I know it sounds strange, but think of it this way: Have you ever had a dream that lingered? You know, when you have a nightmare or other intense dream, and it keeps coming back to you while your doing other things throughout the day? Your mind is still dreaming the dream even though you are awake, and you can feel it back there drifting around. Keeping code in your head feels very much the same way.

There’s a right and a wrong way to interrupt a programmer. The best answer is “don’t”. But if you must… If you think about programming like dreaming, you’ll realize that programmers remember more if you interrupt them gently than if you barrage them. If someone wakes you out of bed and starts shouting a long list of things at you to remember, you’ll almost certainly forget what you were dreaming. However, if someone shakes you gently and gives you a few seconds to open your eyes and look around before they start talking, it’s a lot easier to remember the dream for later. The same works for programmers. If you just walk into their office and start talking, one of two things will happen: they’ll completely forget what they were coding, or they won’t really be paying attention to you. However, if you quietly walk up to them and let them know you are there but say nothing until they are ready, the programmer can come to the end of the thought they are on. Once they’ve finished their thought, it will be easier for them to pick up next time and still pay attention to what you have to say.

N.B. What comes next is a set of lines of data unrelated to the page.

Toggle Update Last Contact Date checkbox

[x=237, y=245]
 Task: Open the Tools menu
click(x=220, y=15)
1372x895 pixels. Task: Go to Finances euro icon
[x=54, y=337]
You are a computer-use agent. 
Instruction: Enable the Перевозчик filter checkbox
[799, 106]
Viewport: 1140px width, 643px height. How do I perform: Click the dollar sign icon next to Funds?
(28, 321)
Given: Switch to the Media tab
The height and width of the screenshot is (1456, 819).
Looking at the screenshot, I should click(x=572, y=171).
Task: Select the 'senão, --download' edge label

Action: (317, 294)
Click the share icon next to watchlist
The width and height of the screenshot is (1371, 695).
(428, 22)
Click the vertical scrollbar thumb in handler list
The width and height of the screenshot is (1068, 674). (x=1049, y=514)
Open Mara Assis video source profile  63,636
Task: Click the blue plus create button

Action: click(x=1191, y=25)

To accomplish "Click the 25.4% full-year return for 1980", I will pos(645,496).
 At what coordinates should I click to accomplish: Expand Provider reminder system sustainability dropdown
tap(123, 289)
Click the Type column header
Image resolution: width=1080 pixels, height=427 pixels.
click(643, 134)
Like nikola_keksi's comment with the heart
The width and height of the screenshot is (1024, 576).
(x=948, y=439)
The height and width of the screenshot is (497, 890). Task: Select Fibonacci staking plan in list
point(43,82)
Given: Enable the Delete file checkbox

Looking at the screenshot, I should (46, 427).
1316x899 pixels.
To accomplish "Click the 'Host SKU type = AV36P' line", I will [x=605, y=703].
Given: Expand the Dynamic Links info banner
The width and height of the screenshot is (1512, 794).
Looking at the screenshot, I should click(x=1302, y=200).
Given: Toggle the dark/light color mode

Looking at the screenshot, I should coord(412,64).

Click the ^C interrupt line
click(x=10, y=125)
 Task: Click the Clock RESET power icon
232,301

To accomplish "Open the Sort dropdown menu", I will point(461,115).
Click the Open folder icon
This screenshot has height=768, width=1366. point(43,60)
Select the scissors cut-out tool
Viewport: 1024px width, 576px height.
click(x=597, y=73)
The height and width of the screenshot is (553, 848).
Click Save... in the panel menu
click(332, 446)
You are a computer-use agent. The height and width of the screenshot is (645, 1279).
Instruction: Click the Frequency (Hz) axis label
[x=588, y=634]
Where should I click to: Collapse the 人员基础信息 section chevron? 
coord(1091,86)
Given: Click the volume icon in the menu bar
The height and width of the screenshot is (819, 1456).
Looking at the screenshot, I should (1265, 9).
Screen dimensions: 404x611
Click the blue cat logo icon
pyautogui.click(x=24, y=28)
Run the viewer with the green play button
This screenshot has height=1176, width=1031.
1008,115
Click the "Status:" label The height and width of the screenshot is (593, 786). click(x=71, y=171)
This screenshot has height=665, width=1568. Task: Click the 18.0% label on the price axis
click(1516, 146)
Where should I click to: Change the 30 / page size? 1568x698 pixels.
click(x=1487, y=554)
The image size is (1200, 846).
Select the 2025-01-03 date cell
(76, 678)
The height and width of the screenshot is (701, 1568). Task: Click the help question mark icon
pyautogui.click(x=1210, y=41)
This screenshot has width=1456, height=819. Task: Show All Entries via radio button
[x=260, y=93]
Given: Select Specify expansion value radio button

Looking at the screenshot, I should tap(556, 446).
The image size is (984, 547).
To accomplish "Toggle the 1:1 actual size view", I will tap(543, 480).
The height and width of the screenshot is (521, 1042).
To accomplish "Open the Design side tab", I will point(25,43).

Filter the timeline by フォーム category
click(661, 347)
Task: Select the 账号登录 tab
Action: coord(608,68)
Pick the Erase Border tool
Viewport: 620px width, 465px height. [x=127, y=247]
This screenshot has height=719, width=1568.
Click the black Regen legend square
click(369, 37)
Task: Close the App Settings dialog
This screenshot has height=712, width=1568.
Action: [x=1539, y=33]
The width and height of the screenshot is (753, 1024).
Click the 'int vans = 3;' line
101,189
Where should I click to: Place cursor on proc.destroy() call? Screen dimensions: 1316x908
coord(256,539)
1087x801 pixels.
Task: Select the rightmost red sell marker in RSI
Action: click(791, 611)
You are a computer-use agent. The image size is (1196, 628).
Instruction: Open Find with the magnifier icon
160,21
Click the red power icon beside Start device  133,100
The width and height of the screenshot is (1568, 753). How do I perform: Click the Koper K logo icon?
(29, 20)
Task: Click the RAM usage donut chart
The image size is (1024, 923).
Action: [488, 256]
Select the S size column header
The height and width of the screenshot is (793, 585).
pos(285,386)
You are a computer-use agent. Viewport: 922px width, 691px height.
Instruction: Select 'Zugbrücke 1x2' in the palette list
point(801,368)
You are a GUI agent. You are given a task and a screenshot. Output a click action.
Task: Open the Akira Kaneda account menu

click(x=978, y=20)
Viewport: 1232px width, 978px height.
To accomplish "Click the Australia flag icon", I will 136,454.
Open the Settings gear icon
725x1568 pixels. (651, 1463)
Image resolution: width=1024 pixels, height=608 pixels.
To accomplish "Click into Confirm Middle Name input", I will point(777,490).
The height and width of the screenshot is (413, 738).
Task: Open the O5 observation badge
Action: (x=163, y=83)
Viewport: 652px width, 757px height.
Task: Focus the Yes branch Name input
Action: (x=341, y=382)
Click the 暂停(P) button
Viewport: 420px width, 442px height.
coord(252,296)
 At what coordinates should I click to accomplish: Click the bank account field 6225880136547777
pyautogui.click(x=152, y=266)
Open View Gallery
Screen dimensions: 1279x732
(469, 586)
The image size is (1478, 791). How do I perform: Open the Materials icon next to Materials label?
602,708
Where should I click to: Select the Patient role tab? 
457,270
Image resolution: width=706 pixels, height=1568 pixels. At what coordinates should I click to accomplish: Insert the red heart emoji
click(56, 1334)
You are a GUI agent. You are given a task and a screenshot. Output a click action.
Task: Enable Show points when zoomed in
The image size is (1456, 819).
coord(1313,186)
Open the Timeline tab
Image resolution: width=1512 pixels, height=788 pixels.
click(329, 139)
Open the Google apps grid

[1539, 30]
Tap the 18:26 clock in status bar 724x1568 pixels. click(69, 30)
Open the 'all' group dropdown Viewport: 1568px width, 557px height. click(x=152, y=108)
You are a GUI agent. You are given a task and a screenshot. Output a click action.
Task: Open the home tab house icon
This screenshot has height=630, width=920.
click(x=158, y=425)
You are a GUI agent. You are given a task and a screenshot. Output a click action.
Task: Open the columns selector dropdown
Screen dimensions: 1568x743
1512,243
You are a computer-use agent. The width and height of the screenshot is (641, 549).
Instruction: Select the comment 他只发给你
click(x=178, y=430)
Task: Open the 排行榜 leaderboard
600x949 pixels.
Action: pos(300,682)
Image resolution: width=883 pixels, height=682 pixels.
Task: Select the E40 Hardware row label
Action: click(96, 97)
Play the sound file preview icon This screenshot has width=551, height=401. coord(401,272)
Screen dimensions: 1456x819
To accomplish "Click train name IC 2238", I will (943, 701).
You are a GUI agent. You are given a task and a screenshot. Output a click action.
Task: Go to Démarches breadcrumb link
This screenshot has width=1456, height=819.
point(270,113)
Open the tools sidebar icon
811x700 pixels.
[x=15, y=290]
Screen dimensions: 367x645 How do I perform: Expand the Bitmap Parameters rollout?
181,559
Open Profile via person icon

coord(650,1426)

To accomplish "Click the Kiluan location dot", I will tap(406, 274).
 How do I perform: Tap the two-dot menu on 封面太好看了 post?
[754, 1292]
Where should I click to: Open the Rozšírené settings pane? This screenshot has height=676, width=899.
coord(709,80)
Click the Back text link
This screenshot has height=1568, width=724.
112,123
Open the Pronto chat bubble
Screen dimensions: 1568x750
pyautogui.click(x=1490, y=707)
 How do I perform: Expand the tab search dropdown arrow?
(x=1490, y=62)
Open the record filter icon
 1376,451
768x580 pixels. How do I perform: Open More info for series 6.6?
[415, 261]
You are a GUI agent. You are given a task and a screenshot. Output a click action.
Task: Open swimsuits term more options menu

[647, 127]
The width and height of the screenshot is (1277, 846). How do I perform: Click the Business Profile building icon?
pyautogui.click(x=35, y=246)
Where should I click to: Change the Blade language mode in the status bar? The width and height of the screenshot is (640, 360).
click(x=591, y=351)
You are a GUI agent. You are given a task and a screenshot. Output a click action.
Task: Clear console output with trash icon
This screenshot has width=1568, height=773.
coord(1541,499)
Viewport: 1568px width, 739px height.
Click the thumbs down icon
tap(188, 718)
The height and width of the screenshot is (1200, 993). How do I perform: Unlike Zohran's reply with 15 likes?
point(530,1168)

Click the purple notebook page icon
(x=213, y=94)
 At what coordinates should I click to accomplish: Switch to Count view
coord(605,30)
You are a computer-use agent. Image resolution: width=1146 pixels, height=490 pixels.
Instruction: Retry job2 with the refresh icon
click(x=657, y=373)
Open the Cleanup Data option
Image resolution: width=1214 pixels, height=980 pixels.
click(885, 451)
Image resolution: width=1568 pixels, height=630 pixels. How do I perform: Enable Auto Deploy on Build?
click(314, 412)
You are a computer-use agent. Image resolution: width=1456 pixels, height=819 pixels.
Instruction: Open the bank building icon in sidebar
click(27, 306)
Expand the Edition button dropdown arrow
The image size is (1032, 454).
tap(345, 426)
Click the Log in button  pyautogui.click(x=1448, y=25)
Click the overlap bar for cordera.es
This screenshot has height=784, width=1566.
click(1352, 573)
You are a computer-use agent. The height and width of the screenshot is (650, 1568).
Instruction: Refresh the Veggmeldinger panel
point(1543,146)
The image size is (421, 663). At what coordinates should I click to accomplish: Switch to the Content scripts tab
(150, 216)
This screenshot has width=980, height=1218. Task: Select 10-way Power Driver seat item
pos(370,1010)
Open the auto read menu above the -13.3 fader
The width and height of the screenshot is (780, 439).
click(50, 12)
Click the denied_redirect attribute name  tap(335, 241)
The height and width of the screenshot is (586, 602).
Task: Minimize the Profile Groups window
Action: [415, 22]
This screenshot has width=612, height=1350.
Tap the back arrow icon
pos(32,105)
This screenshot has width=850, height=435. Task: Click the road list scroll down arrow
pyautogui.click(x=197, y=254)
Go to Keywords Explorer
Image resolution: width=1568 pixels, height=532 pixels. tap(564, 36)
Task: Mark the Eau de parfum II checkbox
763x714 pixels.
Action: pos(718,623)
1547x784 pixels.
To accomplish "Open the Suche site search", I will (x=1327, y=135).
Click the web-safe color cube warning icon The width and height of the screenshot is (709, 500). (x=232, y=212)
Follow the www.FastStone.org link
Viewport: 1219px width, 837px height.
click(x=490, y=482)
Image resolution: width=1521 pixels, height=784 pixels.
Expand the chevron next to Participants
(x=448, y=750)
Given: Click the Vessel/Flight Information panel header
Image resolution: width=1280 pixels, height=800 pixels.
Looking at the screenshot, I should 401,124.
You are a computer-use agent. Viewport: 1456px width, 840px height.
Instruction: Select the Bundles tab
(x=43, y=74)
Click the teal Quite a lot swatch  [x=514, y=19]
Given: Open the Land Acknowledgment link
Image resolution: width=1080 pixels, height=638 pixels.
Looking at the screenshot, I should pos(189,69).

Let’s take a maze for example. There is a task for the programmer to come up with an algorithm of finding the way out of the maze. When a programmer is working on this task he isn’t just a God’s Finger showing the directions to a little girl lost in a great maze. He isn’t that girl or the walls of a labyrinth either. He is actually all of that in a same time. In order to solve the task he must BECOME the labyrinth, the walls, the lost little girl and whatever else may just came along with it. It is not a figure of the speech – the programmer is literally SLEEPING and DREAMING that all in his mind.

My brother contends that it is this same phenomena that makes programmers so bad at estimates. The problem is, as he says, that the programmer already knows everything that needs to be written. When you have it all in your mind, it seems like it should be easy to write it all down. But it’s not. The physical act of writing the code takes a long time. But more importantly, your mind never thinks about all the “meaningless” details. It knows how to code them so well it doesn’t even need consider their existence anymore. Unfortunately, the computer still needs them. It can’t infer. All those loose ends, niggling details and corner cases end up eating a great deal of time… sometimes more than the rest of the program.

How does programming feel to you? What is your experience like?